* PROBLEM STATEMENT:
Where does the string "point" appear in the listing below? Copy every line where it does.

* DATASET CONTENT:
=-=-=-=-=

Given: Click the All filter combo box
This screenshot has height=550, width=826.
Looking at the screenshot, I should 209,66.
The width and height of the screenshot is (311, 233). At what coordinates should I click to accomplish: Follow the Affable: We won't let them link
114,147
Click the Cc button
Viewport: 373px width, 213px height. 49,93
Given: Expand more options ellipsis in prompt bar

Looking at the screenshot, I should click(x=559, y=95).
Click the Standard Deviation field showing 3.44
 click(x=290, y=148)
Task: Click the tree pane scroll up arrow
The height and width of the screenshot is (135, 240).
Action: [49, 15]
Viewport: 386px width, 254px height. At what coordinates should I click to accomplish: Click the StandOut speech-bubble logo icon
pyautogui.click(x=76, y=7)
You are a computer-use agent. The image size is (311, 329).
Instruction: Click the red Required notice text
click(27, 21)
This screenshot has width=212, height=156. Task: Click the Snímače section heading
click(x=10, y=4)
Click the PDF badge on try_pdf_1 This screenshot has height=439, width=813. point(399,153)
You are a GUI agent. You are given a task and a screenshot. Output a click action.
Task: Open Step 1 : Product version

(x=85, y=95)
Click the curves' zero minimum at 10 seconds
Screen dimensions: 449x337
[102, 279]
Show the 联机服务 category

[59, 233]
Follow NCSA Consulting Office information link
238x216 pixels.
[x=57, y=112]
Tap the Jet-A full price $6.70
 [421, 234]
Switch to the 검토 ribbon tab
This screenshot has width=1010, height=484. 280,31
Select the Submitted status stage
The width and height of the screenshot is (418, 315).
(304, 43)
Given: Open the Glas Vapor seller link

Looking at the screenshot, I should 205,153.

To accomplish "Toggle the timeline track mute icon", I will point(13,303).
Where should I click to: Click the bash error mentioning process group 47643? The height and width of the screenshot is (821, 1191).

=-=-=-=-=

* RESPONSE TO THE EXERCISE:
Click the PDF badge on try_pdf_1 This screenshot has height=439, width=813. point(399,153)
To accomplish "Toggle the timeline track mute icon", I will point(13,303).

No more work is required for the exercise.